When the much-vaunted clash of the television titans in the form of Campbell Live and Seven Sharp gets under way on Monday all eyes will be on the ratings.
Can the new kid on the block, Seven Sharp, hold or build on to the solid ratings of its predecessor Close Up or will it get trounced by the tried and true Campbell Live?
It is a question which TV One and TV3, not to mention their advertisers, will be fixated on for the foreseeable future.
Every morning as they retrieve the previous night’s ratings there will be a deathly silence as they scan each and every demographic to see who is getting the upper hand.
Depending on who is in the ascendancy, there will be some desperately serious soul-searching from the underdog – masked, of course, by an outward air of nonchalance and insouciance.
The sad reality, though, is that all television executives are besotted with ratings, venting their spleen on hapless producers and presenters when viewing figures head south.
But what they do not realise, or wish to admit, is that the ratings game is a ridiculous and meaningless pastime.
It is a phony war that’s played out by otherwise sane and sensible people.
There’s a lot of pseudo scientific hocus pocus about the way ratings are determined, and despite what those in the television industry say it is all smoke and mirrors.
Ratings are largely determined by 600 “People Meters” placed in homes around the country which supposedly contain a cross-section of around 1500 New Zealanders.
They are designed to measure viewing habits by taking regular readings of who is watching what at any given time of the day and feeding the results to television companies and advertising agencies.
What they deliver is so inexact as to be risible. But no one tells the advertisers this as they may start wondering whether the $650 million a year they shell out on television advertising is being targeted at the right programmes.
Sure, the meters provide a snapshot of what people may be watching, but they do not say whether they are actually paying attention to the programme in question or whether they think it’s good, bad or indifferent.
Neither do they take account of the increasing numbers of people who record programmes on My Sky and watch them later on, or those who might be surfing the net or snoozing while the telly is on.
But more importantly from the advertiser’s perspective, they do not have the ability to tell whether anyone is actually watching their ads, let alone paying much attention to them.
Yet every day television and advertising executives pour over the previous night’s ratings as if they were the Holy Grail.
Little more than a lottery
For their own peace of mind they should acknowledge that the ratings game is little more than a lottery and back their own judgment when it comes to deciding what viewers like or dislike.
For me, the ultimate proof a programme or story has hooked in a large audience is the amount of feedback you get afterwards – be it in the form of emails, text messages, phone calls, letters or whatever.
But, curiously, this is rarely reflected in the “official” ratings.
It never failed to amuse me in my television days that stories which attracted a flood of correspondence often failed to rate, which suggested to me People Meters are about as useful as a crystal ball.
Geoff Lealand, the associate professor of screen and media studies at Waikato University, who has himself worked in television audience research in New Zealand and Britain, has similar misgivings about them.

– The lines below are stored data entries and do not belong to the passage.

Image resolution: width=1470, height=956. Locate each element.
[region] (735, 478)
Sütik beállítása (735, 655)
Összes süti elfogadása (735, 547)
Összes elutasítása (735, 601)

“I argue ratings are essentially quantitative measurements of self-reported behaviour – for example, people pressing buttons, and thus subject to human error, inertia, inattention, etc.

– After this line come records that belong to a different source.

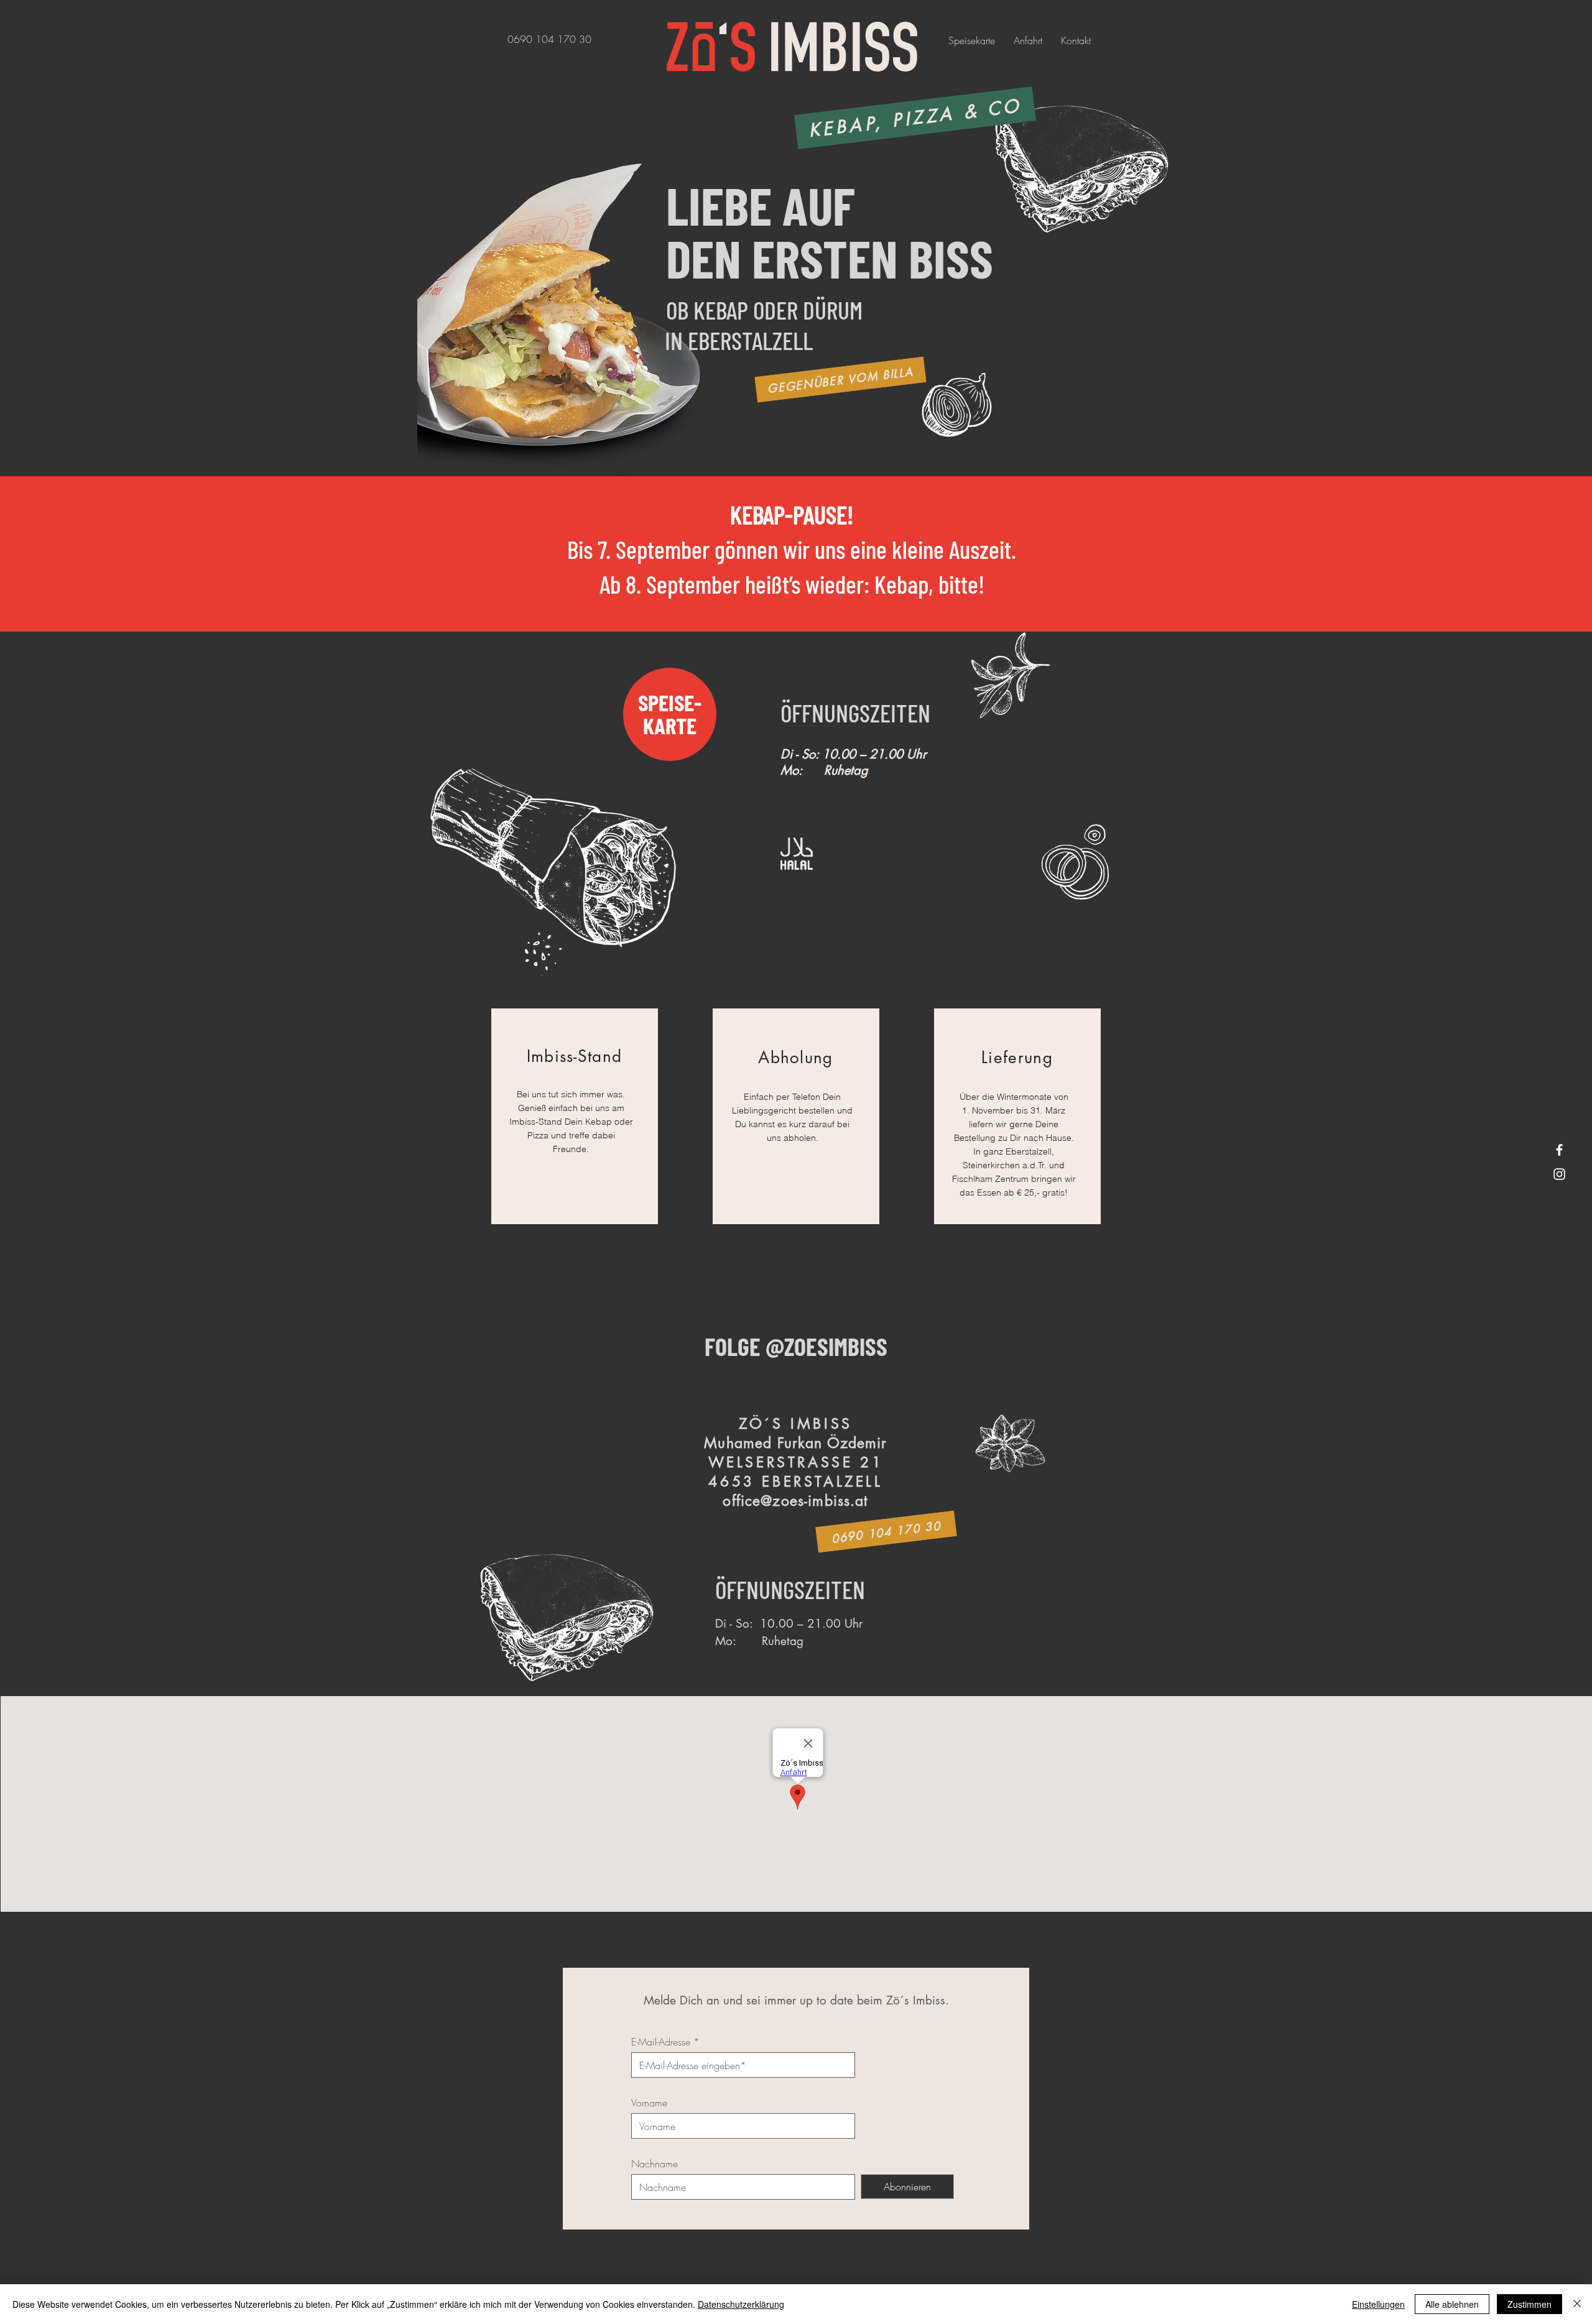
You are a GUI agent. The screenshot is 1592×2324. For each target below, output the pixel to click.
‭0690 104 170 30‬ (549, 39)
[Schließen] (1577, 2304)
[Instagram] (1559, 1174)
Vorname (649, 2103)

“However, such thin information is continuously used and misused to make qualitative judgments about our responses to programming and advertising.
“In addition, People Meters cannot account for an educated use of the remote, most especially the mute button.”
Most serious flaw
Dr Lealand told NBR ONLINE the most serious flaw with the meters is that “presence in a room where a television set is on, which is all that they claim to record, will never be the same as the practice of watching television”.
“This was once again demonstrated in the argument over the audience for TVNZ7 last year where viewing figures were misused, deliberately or otherwise.”
He says the viewing panel of around1500 individuals is biased towards “older, settled nuclear” family groups and under-represents young viewers, especially students and renters as well as significant ethnic groups.
“All that AC Nielsen claim to measure, through people remembering to push buttons on the special remote, is “presence” in a room where a television set is on.
“All the rest is speculation, conjecture and guesswork.”
So how does Dr Lealand believe Seven Sharp and Campbell Live will fare given such a flawed system?
“If Seven Sharp is going after the same sort of young audience as John Campbell, as seems to be their intention, I think they may well be disadvantaged by the current ratings system, given the minimal representation of young, non-home-owning viewers in the People Meter panel.
“Like them, even though I am not of that demographic, I will continue watching Shortland Street at 7pm.”